> What is required
Answer these from the blog post below:
(a) In what year does it say the last execution in France took place?
(b) What service did the writer use before 1994?
(c) In what year did Wikipedia become a project?
━━━ Text ━━━
Monday 28 April 2014

The Internet as memory hole.

I am long out of practise with blogging.  If you choose to comment, be aware that this was written in less than ten minutes at one in the morning.

In a discussion with the denizens of the #acetarium IRC channel earlier, an acquaintance brought up that he had learnt of the last execution performed in France being done by guillotine in 1977.  Offhandedly, I said, “Yeah, I knew of that, and I believe it was a North African migrant who was executed.”  Apparently, it was a Tunisian gentleman, though I recalled no other details.

That brought me to thinking about the accessibility of information.

When I was educated (to what degree that is a past tense statement — no one stops learning until they are dead), I had a great deal of work to do in terms of memorising facts and statements and arguments and opinions.  (I was certainly allowed to have my own opinions, but I was taught logical thought from considered models, so I would learn how to structure my own arguments.  It’s not my teachers’ fault that it didn’t take.)

In all of this memorisation and synthesis, I was being educated in the late 1980s and early 1990s in a model that was already considered outdated — education was meant to be more about personal development by that point, rather than on memorising facts.  I’m not going to get into a discussion of that, as I’m not a fool, but it affected how I model myself on information.

I grew up with copious access to the Internet, CompuServe before 1994 and the Internet itself afterward, but Wikipedia didn’t become a project until 2001 and access to information in terms of “Just Google It” (or just AltaVista it, or use Jeeves or Yahoo, back in the day) was not really a thing before the millennium at least.  True, you could search the Internet, but it didn’t mean that there would be any information, not for a very long time, and often not at all.

Our old model of memorising facts seems extremely out of date when one can simply look up a bit of trivia that seems intriguing but isn’t relevant to our work or daily life.  And, indeed, many people now rely on simply Googling what they forgot, and libraries in general and research librarians in particular have been scrambling to re-orient information so it is available to people in these new ways.

It has long been known to anthropologists and neurological researchers that cultures where literacy is relatively rare often have a comprehensive oral tradition, and facts can be passed through oral historians quite accurately for many years.

Cultures where literacy, on the other hand, is indeed widespread often have a comprehensive written tradition, as storing information through writing is both extremely reliable and not as dependent on the narrator’s imperfect memory, and in the unfortunate event of the sudden death of the author, the information will, ideally, still be available.  Oral traditions usually decline in these cultures.
━━━ Data listing ━━━
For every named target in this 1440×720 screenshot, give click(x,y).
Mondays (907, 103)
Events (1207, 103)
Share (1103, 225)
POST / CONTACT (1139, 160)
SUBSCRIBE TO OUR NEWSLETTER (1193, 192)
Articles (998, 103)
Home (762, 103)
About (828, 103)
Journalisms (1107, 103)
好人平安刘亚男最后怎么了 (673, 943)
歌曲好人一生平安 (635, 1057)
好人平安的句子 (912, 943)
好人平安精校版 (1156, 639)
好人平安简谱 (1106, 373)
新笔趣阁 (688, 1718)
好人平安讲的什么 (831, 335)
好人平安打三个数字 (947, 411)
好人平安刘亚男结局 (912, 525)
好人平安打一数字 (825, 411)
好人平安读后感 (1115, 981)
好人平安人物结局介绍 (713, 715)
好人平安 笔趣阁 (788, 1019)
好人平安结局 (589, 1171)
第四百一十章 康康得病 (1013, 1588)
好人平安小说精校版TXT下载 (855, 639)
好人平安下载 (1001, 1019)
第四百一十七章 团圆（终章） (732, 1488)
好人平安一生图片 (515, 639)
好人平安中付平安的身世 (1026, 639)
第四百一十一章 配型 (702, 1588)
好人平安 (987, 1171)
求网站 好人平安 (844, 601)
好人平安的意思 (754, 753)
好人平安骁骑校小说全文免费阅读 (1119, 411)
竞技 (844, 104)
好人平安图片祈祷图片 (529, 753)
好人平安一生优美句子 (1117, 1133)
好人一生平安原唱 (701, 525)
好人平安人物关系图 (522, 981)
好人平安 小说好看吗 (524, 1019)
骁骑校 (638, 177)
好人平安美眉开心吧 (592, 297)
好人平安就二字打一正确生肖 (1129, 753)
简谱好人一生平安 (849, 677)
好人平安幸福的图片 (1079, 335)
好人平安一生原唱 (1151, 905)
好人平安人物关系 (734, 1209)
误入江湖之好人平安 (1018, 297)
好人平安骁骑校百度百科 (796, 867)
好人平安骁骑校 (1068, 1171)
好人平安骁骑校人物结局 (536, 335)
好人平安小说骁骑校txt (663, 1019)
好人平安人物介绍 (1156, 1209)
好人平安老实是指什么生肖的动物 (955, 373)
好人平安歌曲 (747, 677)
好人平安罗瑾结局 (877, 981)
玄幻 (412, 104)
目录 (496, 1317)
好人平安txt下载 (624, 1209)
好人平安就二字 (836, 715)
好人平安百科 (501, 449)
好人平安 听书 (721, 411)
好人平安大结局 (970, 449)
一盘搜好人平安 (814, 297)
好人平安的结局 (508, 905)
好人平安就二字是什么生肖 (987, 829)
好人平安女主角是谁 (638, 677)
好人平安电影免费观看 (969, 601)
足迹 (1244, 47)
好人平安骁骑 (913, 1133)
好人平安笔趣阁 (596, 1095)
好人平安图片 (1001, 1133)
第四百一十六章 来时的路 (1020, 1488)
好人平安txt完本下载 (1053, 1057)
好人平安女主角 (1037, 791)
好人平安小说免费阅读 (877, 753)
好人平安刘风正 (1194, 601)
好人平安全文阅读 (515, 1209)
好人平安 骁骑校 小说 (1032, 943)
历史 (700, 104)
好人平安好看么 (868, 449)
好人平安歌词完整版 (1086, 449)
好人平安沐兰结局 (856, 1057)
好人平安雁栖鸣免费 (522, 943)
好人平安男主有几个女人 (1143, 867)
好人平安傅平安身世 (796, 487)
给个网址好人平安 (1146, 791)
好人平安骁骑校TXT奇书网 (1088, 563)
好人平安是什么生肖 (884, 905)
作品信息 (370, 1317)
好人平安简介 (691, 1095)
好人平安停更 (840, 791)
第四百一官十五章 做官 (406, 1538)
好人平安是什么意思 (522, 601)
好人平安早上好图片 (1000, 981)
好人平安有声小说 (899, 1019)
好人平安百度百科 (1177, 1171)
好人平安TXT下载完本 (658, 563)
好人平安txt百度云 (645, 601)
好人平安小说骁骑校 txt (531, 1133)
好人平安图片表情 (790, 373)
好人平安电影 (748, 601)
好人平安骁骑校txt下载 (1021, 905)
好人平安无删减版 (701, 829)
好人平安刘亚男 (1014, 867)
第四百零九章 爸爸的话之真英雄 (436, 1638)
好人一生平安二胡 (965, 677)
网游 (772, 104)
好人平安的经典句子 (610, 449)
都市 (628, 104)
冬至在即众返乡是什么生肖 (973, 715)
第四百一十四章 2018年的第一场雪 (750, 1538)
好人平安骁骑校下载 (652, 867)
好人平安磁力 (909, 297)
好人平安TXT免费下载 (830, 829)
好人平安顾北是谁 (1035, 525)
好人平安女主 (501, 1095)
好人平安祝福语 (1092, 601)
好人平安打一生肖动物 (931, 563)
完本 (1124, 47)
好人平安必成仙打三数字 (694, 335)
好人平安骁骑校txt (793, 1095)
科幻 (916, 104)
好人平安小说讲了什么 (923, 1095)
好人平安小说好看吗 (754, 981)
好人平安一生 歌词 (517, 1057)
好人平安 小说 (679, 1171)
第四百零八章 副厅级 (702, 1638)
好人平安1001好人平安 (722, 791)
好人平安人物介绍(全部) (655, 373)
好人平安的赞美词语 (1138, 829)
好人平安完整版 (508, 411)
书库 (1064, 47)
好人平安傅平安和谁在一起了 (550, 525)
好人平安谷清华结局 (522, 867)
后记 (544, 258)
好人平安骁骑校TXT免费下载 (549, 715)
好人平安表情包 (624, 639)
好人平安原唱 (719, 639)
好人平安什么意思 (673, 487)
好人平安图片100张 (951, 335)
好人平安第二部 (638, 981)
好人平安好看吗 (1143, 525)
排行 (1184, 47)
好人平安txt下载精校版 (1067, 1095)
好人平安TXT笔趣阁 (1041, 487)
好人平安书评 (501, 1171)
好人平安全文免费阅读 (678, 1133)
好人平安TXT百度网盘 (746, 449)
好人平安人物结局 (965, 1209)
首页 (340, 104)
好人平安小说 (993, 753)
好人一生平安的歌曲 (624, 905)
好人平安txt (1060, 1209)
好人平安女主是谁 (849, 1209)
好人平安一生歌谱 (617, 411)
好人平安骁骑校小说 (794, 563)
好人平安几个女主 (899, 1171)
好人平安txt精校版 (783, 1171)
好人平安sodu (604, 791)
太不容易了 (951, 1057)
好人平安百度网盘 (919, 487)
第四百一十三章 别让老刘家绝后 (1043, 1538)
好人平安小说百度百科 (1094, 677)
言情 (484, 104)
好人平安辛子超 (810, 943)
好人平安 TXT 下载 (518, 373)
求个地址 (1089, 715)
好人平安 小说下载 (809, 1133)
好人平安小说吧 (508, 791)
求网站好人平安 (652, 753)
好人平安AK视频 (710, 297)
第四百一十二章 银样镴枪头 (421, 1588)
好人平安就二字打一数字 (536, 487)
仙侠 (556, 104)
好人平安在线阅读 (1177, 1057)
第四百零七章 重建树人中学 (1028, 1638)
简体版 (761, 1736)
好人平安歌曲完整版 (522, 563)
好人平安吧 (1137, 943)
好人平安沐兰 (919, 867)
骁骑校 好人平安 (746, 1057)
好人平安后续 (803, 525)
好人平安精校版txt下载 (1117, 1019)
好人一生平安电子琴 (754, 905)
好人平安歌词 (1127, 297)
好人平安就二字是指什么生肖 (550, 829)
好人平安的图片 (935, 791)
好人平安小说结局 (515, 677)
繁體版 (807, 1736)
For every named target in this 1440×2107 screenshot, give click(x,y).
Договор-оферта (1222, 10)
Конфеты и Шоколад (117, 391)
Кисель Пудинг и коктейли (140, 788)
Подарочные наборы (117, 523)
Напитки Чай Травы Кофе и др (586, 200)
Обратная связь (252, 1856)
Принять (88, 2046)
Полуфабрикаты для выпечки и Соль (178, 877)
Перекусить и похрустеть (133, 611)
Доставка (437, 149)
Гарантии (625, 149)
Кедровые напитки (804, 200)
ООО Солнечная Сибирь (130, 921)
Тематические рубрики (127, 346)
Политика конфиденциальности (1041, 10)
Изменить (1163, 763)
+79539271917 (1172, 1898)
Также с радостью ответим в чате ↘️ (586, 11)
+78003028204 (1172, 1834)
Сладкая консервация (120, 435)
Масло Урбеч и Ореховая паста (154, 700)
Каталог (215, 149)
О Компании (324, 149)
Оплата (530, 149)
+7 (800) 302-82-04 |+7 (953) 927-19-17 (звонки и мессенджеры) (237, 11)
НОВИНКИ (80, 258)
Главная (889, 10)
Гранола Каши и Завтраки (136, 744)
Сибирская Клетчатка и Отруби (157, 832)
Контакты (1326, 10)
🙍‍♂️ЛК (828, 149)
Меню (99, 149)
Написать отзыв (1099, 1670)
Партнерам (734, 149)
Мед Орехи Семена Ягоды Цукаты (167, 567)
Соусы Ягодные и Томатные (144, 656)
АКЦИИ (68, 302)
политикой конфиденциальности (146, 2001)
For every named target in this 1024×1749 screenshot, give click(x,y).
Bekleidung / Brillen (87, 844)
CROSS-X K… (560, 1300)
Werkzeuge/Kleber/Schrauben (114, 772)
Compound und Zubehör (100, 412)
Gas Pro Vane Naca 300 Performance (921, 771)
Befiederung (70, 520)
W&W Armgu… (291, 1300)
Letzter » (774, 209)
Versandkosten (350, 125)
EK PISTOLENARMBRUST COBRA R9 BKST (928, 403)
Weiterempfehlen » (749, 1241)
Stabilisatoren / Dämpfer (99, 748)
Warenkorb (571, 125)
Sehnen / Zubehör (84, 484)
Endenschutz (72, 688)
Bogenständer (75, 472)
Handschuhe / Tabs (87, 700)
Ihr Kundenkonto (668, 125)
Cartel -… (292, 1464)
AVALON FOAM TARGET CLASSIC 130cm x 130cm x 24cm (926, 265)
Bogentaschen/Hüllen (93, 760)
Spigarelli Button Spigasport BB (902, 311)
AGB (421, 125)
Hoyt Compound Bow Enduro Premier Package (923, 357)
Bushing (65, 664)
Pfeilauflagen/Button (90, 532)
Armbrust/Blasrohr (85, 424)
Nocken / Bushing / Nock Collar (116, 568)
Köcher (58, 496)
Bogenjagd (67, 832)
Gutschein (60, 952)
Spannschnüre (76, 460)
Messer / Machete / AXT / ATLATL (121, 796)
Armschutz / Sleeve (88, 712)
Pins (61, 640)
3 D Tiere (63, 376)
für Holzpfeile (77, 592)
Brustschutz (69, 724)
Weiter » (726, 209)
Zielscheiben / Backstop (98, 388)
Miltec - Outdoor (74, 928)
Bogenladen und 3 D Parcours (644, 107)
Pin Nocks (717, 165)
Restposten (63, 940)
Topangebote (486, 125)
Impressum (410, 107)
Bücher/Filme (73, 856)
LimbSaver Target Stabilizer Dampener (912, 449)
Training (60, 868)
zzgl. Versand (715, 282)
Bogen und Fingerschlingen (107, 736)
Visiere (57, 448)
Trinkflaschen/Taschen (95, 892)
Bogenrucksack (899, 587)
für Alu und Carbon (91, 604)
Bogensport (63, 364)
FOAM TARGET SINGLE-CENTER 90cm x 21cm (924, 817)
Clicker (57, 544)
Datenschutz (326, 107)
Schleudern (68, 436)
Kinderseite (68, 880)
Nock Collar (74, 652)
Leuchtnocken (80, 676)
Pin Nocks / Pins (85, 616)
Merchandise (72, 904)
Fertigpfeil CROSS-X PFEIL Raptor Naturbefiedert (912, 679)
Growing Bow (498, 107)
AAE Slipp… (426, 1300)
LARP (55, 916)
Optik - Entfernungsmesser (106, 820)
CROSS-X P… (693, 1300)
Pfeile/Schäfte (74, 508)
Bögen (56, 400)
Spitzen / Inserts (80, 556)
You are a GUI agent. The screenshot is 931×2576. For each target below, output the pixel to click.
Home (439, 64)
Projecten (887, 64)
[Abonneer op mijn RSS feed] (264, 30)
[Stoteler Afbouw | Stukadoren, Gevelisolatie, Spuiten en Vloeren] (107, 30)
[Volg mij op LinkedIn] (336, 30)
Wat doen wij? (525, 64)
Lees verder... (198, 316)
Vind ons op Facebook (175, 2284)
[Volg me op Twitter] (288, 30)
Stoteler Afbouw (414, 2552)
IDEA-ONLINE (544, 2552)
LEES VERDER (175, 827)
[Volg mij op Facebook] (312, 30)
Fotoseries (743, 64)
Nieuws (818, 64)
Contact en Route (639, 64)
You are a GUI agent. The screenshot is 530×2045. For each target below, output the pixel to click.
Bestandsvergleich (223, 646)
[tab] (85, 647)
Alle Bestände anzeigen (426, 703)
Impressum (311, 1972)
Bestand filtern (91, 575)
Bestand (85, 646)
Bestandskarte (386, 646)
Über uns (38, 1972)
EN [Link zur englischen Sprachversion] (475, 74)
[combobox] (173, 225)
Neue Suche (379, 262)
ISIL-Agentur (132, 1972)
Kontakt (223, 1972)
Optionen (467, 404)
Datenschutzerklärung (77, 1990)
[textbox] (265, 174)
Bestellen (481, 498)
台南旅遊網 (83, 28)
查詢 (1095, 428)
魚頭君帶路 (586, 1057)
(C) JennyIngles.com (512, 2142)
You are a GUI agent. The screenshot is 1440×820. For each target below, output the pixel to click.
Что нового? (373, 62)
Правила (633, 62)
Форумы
━━━
> Result of the task
(a) 1977
(b) CompuServe
(c) 2001